When that level drops you know his other levels are dropping, so while we were in the chemo outpatient room (the one with the beds) I asked after the other 3 blood counts we like to keep track of. Turns out the platelets were 35, the Leukocyctes were 0.3 and the Neutrophils were 0.0. If you recall that translates to his immune system being non-existent.
Now, just as a matter of habit, wherever he has to wait we ask the people if anyone is sick. So far at the Radiation waiting area no one is ill other than what they are being treated for, of course. We always explain why we ask and if someone were ill then Mathew would wait somewhere else. He’s becoming quite the mascot I think. He asks everyone how they are doing; he wants to know how their treatment is coming along and what their symptoms are. He always waves hello and wishes them good luck when they leave or head off to treatment. He gets away with the questions too! So far he is the youngest I’ve seen in the waiting area, by far. I’m sure there are other young adults there… maybe at a different time of day.
On Friday I was exhausted by the time we got home. Listening to his constant fretting about diarrhea and pain, etc, etc, drove me nuts by the end of the day. I retired early and John took over, thank YOU!
This morning Mathew’s Oncologist called us at home and requested Mathew get blood work drawn at St. Joe’s. It is the other hospital in town and it has a small iv day clinic. John drove off with Mathew and they returned right after; with counts like that Mathew isn’t going anywhere but straight home.

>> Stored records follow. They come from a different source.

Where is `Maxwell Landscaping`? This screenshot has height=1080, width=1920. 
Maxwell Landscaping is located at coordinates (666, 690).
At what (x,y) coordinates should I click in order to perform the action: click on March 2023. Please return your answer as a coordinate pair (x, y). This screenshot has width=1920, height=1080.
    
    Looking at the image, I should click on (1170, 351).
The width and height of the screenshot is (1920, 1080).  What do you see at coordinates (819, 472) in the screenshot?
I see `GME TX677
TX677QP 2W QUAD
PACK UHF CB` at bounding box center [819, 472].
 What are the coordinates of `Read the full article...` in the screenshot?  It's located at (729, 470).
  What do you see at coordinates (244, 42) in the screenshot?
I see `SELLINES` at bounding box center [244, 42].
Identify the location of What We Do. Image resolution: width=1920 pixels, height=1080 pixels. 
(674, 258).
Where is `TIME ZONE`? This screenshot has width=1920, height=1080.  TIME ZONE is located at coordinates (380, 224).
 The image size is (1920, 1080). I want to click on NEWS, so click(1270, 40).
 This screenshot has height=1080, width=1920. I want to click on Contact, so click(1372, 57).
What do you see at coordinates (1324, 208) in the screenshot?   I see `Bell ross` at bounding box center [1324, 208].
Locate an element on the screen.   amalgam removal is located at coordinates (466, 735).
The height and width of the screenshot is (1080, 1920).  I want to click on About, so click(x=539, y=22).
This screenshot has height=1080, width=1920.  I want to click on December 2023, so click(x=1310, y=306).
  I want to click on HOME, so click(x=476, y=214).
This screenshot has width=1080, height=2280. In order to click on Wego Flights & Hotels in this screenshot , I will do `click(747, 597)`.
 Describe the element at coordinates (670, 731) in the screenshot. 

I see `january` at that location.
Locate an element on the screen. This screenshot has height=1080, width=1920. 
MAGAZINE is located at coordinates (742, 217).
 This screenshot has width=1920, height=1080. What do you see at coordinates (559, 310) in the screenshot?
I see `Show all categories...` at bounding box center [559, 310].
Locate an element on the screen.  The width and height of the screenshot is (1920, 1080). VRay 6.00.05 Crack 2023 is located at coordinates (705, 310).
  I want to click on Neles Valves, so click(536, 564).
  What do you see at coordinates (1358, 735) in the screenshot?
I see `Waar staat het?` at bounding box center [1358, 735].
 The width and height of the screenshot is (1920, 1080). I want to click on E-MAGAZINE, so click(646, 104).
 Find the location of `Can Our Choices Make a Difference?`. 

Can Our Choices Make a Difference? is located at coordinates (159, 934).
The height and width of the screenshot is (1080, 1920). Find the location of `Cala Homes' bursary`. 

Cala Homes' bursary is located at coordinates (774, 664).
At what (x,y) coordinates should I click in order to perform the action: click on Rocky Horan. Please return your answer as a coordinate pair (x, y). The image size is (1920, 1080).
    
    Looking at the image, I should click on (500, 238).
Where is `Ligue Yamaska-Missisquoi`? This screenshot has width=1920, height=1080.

Not long after that Dr. Burnell called us again and this time asked us to take Mathew to the ER at the Regional for a platelet transfusion. Seems his platelet count went from 35 to 18 overnight. The iv clinic at St. Joe’s can’t transfuse platelets so back to THAT ER again. Bless Dr. Burnell ~ she called the ER in advance, alerted them to our last visit and uh…um… said something so bad things (like this mother freaking out) don’t happen again. I LIKE this woman!! Remember this is the same ER from that portapotty nightmare a few weeks ago. Furthermore Dr. Burnell isn’t the attending this weekend so she used her own time to follow up on Mathew rather than leave it with the on-call Oncologist.
So, off John went with an unhappy Mathew. I stayed behind to get groceries and just “chill”. Apparently I was rather cranky this morning. Or something. They probably exaggggerated my grumpiness!
Zoom forward to the present time…almost 10 pm. Mathew spiked a fever while there which means he is neutropenic. I hate that word and dread what it means. It means he has an infection somewhere and ~ oh YES: He’s ADMITTED to the hospital! Again! Probably for another freakin’ five days!! He can’t get the neupogen shots to boost the production of his white blood cells because the daily radiation just kills it. The doctors are extra cautious because of this… but temperature and zero counts means trouble. His body cannot fight off an infection. There was already one blood culture done and apparently a second one is being done now too. I noticed today that the skin around his G-tube changed overnight. It is now an angry red and looks ready to ooze nasty stuff. The last 2 times he was admitted that G-tube hole had a staph infection. The ER doctor told John he doesn’t think that is where the infection is. I politely disagree and think they should culture that area as it has a bad track record. In addition to the change in appearance the tube is also causing Mathew a lot of pain, another indication all is not well there.
So we find ourselves in a familiar situation all too soon. Mathew was first put into an ER room with no bathroom (oh yeah, singing that ol’ tune again from a few weeks back!) but John somehow managed to persuade them to move him to a room with his own bathroom. We were deeply concerned that if he had to use a common bathroom then someone with the flu or pneumonia or other contagious condition could easily transfer germs to Mathew and that would be deadly for him.
John comes across calm, quiet and commanding. He probably got everything he asked for because they were so relieved I hadn’t showed up again, wink, wink. You never know. Nothing like a little hysterics and foaming at the mouth to make your spouse look like a saint. You can thank me anytime, dear.
You’ll probably find me at the hospital tomorrow morning and over the next five days. That seems to be the standard protocol for neutropenia.